SOURCE PASSAGE:
(begin)

May 613, 1999
on media
Journal Register CEO Robert Jelenic spouts off at a magazine journalist writing an article criticizing his newspaper empire.
Journal Register Company (JRC) CEO Robert Jelenic has raised a lot of hackles among past and present employees of his burgeoning newspaper empire.
Now he's pissing off the national press.
"I've never dealt with a newspaper company that was so paranoid," says Mary Walton, a former Philadelphia Inquirer reporter who interviewed Jelenic and a number of other small-paper tycoons for an article on the new breed of newspaper owners for the May issue of American Journalism Review (AJR). The rants, she says, also included Jelenic calling her "ignorant" and a "piranha."
Not only was Jelenic constantly and inexplicably angry, says Walton, but downright dishonest: "I caught him in two outright lies."
JRC officials refused comment.
Coming at a time when three Philadelphia-area papers are locked in contract negotiations with JRC that, if push comes to strike, would knock out local newspapers in three counties, this is not the sign of the "kinder, gentler JRC" that union reps were hoping to see. Recently, Norristown Times-Herald workers voted to reject one JRC offer, and the Pottstown Mercury and Delaware County Daily Times are beginning preliminary talks in an atmosphere that Daily Times rep Adam Taylor has called "open, but wary."

(end)

RECORD SET:
(begin)

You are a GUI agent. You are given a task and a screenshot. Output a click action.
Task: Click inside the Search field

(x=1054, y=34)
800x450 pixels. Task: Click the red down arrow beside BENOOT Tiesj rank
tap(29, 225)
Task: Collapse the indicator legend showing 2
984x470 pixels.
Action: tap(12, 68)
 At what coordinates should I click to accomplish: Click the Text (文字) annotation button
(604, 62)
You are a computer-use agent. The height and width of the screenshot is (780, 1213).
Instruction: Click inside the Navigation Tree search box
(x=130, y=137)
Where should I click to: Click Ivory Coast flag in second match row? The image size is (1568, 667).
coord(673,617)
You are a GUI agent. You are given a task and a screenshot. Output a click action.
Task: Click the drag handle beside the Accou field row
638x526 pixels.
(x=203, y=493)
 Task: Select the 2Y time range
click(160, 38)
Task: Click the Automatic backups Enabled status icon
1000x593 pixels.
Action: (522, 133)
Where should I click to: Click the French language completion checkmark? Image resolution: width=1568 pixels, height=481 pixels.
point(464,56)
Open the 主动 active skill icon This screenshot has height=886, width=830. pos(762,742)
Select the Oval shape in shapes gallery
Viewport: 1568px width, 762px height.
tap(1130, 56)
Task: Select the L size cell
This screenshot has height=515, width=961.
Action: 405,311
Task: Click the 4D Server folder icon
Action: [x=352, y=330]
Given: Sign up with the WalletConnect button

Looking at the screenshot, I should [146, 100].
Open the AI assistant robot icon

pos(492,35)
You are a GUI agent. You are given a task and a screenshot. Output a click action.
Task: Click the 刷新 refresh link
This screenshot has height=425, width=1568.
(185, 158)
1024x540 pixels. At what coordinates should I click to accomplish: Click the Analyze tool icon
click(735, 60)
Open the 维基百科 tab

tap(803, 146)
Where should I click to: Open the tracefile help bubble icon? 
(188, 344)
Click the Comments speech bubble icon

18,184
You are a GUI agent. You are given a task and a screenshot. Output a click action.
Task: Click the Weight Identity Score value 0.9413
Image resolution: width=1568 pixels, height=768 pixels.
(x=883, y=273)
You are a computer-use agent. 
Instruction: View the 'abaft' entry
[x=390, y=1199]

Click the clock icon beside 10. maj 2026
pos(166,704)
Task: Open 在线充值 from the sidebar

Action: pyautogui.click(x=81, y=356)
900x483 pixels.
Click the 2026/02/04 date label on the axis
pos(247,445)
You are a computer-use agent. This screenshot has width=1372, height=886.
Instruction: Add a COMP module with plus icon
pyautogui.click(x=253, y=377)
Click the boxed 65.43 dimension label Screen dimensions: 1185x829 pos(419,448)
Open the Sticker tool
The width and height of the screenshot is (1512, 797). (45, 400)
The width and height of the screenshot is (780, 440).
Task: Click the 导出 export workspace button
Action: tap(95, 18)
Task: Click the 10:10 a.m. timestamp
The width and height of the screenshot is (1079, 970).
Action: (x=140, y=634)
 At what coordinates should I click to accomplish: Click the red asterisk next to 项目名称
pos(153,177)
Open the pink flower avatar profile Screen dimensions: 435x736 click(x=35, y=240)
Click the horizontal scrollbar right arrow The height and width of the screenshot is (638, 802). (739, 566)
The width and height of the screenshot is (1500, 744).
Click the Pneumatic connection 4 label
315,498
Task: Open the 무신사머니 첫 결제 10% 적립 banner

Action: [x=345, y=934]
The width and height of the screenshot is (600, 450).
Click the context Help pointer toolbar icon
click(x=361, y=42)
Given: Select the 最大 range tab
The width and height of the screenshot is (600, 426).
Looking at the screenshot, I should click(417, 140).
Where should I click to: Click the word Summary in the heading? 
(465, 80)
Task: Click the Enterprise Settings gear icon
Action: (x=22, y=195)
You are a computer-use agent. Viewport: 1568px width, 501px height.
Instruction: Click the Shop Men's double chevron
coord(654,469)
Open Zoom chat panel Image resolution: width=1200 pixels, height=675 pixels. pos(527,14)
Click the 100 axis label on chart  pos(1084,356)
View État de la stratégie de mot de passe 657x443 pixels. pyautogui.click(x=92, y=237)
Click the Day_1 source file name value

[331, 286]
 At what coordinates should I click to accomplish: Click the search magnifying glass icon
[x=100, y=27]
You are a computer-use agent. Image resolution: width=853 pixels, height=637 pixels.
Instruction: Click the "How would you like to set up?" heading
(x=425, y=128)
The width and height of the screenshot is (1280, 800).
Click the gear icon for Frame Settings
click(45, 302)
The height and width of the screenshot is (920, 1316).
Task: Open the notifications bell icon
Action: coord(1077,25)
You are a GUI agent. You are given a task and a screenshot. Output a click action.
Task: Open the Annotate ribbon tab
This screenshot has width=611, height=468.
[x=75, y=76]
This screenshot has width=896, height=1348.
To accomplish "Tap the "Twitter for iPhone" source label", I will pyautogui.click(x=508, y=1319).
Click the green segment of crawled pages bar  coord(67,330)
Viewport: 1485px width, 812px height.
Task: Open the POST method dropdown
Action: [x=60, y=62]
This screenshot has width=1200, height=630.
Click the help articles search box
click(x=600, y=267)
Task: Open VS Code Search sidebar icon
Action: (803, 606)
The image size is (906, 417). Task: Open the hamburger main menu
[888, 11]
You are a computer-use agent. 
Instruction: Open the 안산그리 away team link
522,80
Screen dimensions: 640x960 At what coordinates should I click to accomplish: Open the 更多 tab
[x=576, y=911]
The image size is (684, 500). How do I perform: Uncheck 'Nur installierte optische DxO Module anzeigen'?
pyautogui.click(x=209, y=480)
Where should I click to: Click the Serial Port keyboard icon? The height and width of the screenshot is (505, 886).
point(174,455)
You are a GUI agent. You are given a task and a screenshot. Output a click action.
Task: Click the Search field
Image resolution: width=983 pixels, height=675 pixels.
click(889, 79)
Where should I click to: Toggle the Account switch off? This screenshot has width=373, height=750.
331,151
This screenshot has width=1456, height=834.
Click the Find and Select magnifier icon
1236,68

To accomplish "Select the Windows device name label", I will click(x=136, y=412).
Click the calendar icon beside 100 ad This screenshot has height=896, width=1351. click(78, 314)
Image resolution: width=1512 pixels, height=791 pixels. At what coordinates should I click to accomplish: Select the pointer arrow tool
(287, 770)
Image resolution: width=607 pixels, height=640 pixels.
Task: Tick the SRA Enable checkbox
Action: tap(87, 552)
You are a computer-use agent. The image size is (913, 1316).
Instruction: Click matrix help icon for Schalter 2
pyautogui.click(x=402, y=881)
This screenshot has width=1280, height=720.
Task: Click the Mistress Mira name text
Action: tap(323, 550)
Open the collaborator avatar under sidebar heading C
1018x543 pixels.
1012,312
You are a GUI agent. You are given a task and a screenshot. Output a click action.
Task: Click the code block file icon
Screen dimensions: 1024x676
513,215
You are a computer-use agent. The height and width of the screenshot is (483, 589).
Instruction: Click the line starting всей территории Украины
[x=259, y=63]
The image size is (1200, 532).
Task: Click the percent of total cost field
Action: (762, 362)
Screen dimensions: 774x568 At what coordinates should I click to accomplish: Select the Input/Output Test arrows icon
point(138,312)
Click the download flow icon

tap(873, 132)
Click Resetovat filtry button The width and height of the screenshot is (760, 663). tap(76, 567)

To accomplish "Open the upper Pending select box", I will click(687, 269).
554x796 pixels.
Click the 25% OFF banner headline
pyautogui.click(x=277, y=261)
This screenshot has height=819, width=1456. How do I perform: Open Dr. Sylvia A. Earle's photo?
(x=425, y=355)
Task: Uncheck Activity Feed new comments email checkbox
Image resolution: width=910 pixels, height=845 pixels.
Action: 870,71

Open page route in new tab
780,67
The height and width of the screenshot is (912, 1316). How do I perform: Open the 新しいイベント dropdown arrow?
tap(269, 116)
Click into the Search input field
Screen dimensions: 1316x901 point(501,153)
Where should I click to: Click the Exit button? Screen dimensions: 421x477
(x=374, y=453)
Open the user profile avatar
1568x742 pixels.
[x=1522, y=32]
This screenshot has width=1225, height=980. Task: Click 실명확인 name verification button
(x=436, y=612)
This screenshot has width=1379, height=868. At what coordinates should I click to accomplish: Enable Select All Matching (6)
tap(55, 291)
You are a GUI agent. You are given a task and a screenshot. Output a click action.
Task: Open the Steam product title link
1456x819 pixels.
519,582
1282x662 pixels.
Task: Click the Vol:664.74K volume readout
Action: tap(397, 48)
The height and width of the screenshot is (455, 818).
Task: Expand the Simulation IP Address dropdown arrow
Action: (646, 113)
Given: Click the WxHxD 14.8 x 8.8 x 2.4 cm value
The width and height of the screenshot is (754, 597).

(end)

WRITTEN PROBLEM 1: Rewrite the stretch of the Robert Jelenic article from "May 613, 1999" through "officials refused comment.", replacing "piranha" with "shark".
WRITTEN PROBLEM 2: In the Robert Jelenic article, which publication was Mary Walton writing her piece on new newspaper owners for?
WRITTEN PROBLEM 3: Take the Robert Jelenic article further, continuing from its last sentence.

FINAL ANSWER 1:
May 613, 1999
on media
Journal Register CEO Robert Jelenic spouts off at a magazine journalist writing an article criticizing his newspaper empire.
Journal Register Company (JRC) CEO Robert Jelenic has raised a lot of hackles among past and present employees of his burgeoning newspaper empire.
Now he's pissing off the national press.
"I've never dealt with a newspaper company that was so paranoid," says Mary Walton, a former Philadelphia Inquirer reporter who interviewed Jelenic and a number of other small-paper tycoons for an article on the new breed of newspaper owners for the May issue of American Journalism Review (AJR). The rants, she says, also included Jelenic calling her "ignorant" and a "shark."
Not only was Jelenic constantly and inexplicably angry, says Walton, but downright dishonest: "I caught him in two outright lies."
JRC officials refused comment.

FINAL ANSWER 2: The May issue of American Journalism Review (AJR).

FINAL ANSWER 3:
JRC, the Trenton-based newspaper conglomerate that effectively made itself The Voice of Suburban Philadelphia last year by buying up 10 more small papers in the area, giving it a total of 13 around downtown Philly, has been blasted by current and former employees as a heartless corporation that bullies workers and sacrifices newspaper quality for high profits.
Recently, however, word of a more generous and employee-friendly JRC has been spreading. According to staff at two new JRC purchasesthe Delaware County Daily Times and the Pottstown Mercurythere has been no sign since the takeover this past summer of the mass layoffs that hit the Norristown Times-Herald, nor the temper tantrums and threats by Jelenic that JRC workers from Connecticut to Ohio regularly record on a Yahoo! message board devoted to the company.
But in her long and otherwise academic-sounding AJR article, Walton departs from her generally cool, detached tone as she writes about JRC. When Jelenic makes his entrance, it's like she's describing the dragon under the Munsters' steps. "Flashes of his ego and temper are almost immediately on display," she begins. In the passage that follows, Walton depicts Jelenic as he "fumes" and brandishes papers and laughs sardonically.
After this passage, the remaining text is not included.